__Required work__
Set down, exactly as written, the lines from the line holding "Click the 0.00 MACD zero level label" to the end of the data, inclusive, skipping any pictures.

__Extracted data__
= Beginning of Section =

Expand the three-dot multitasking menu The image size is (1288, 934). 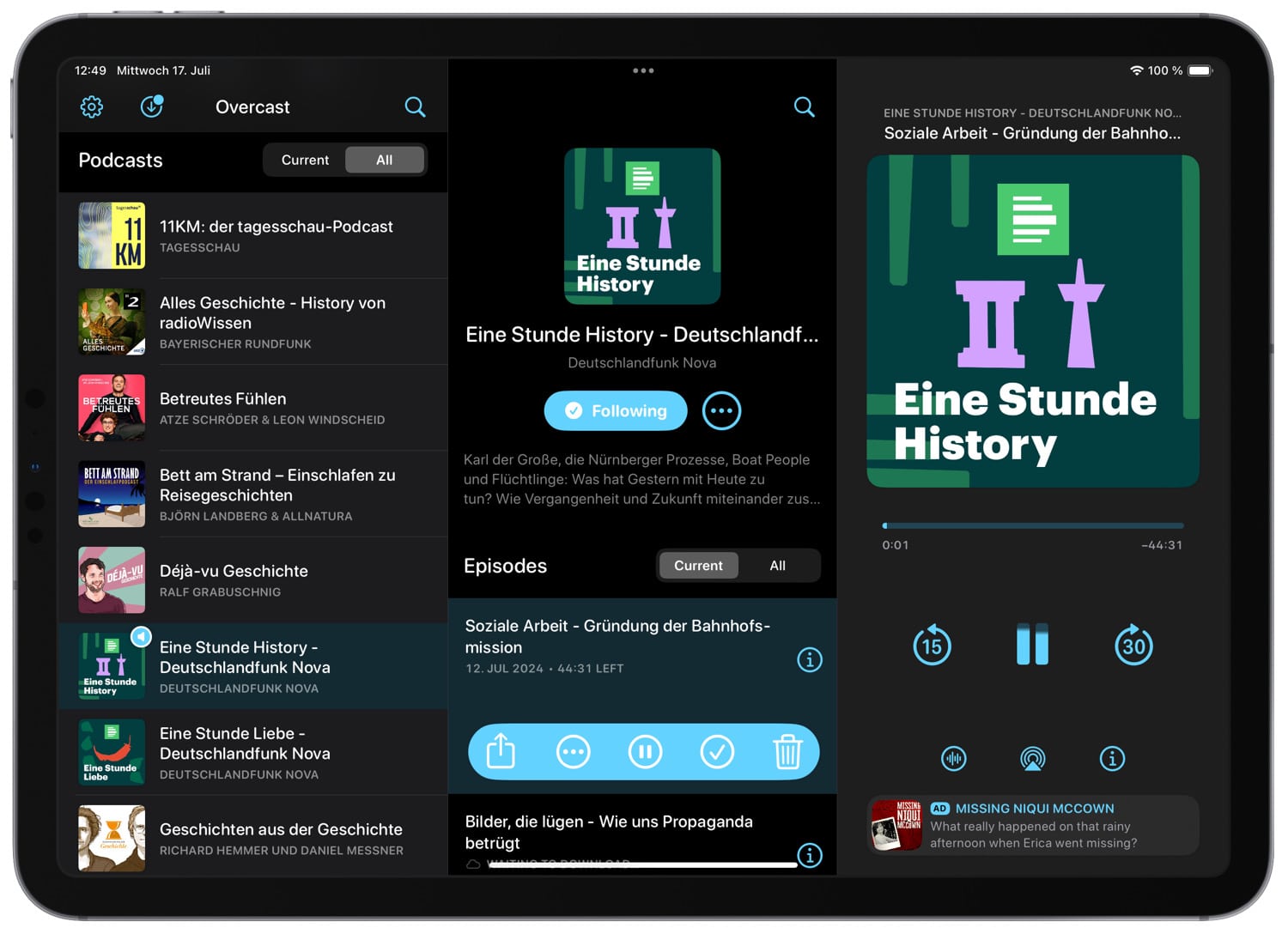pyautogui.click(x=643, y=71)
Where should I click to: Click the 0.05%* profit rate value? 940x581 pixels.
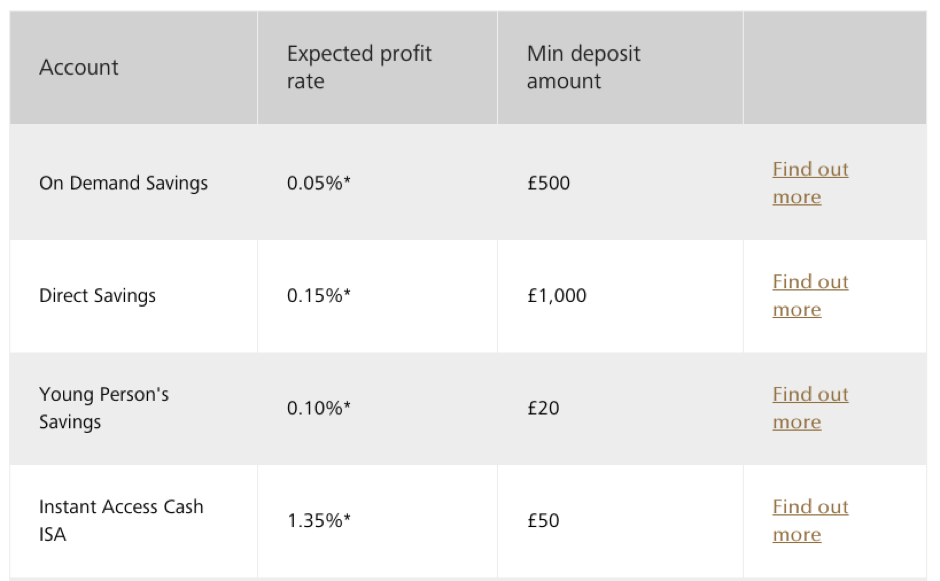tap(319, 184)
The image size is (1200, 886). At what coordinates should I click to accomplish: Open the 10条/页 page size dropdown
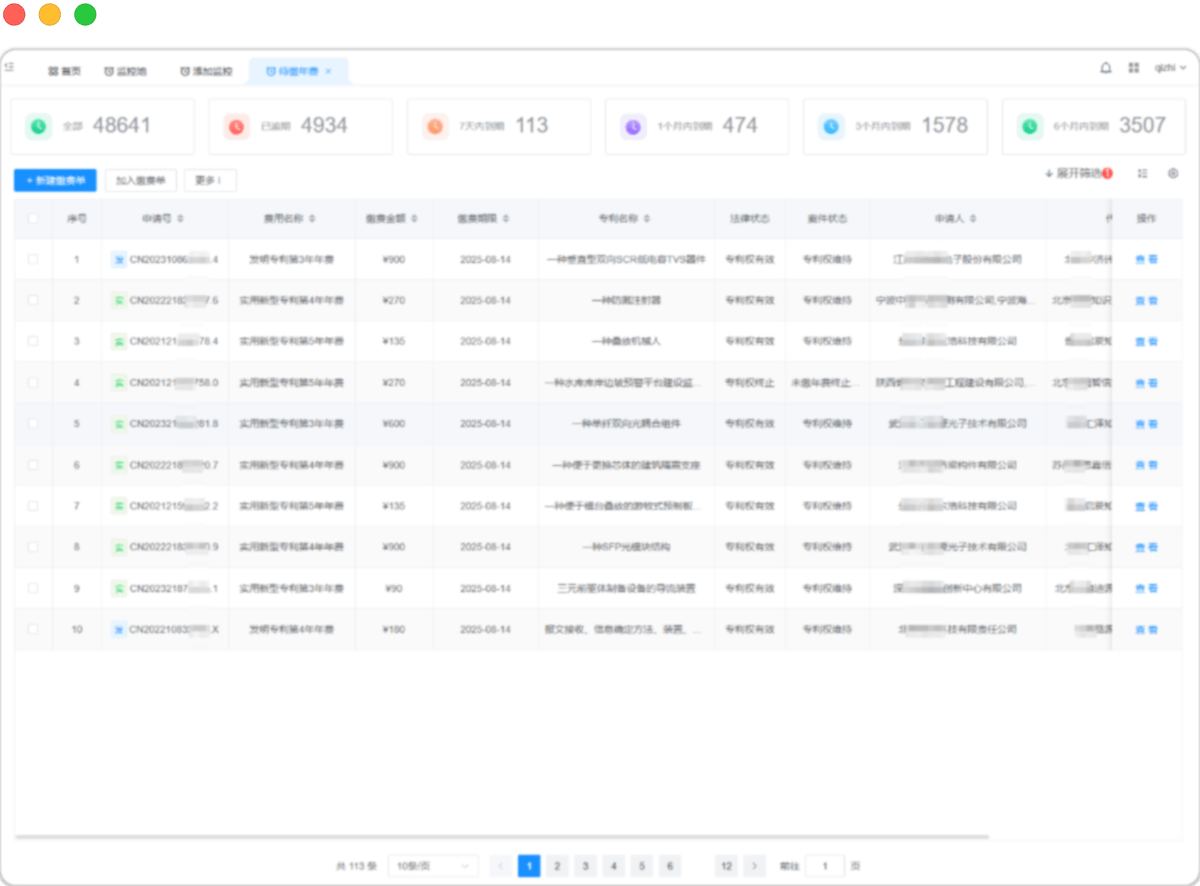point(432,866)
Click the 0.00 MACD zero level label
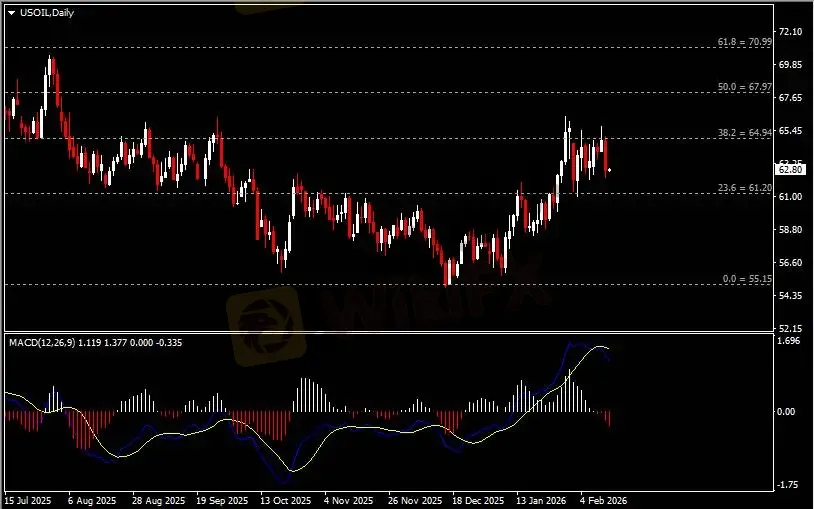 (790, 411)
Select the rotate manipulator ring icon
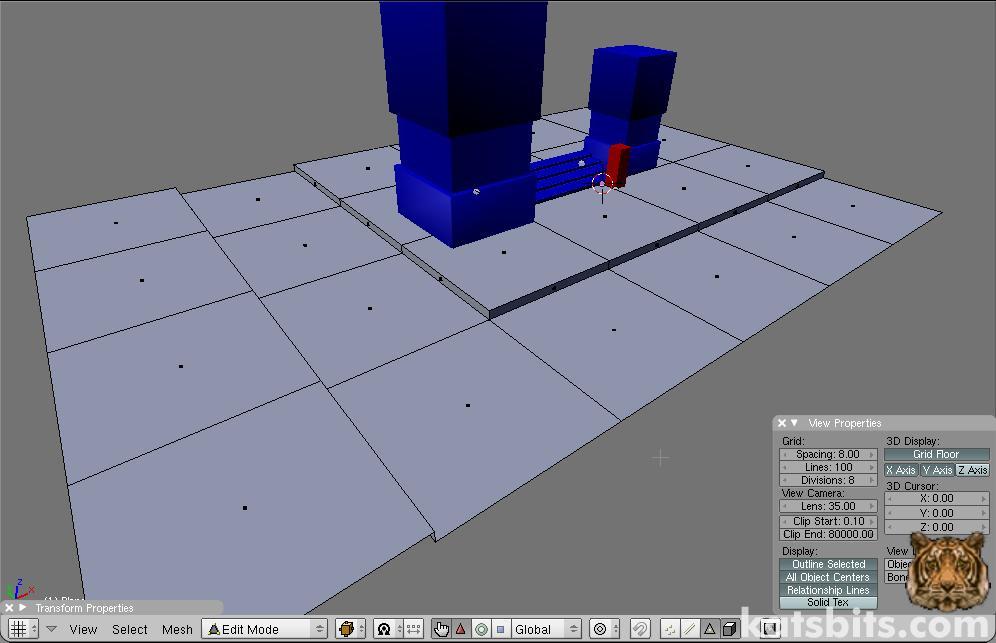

= End of Section =

__Output below__
Click the 0.00 MACD zero level label
 (790, 411)
Select the rotate manipulator ring icon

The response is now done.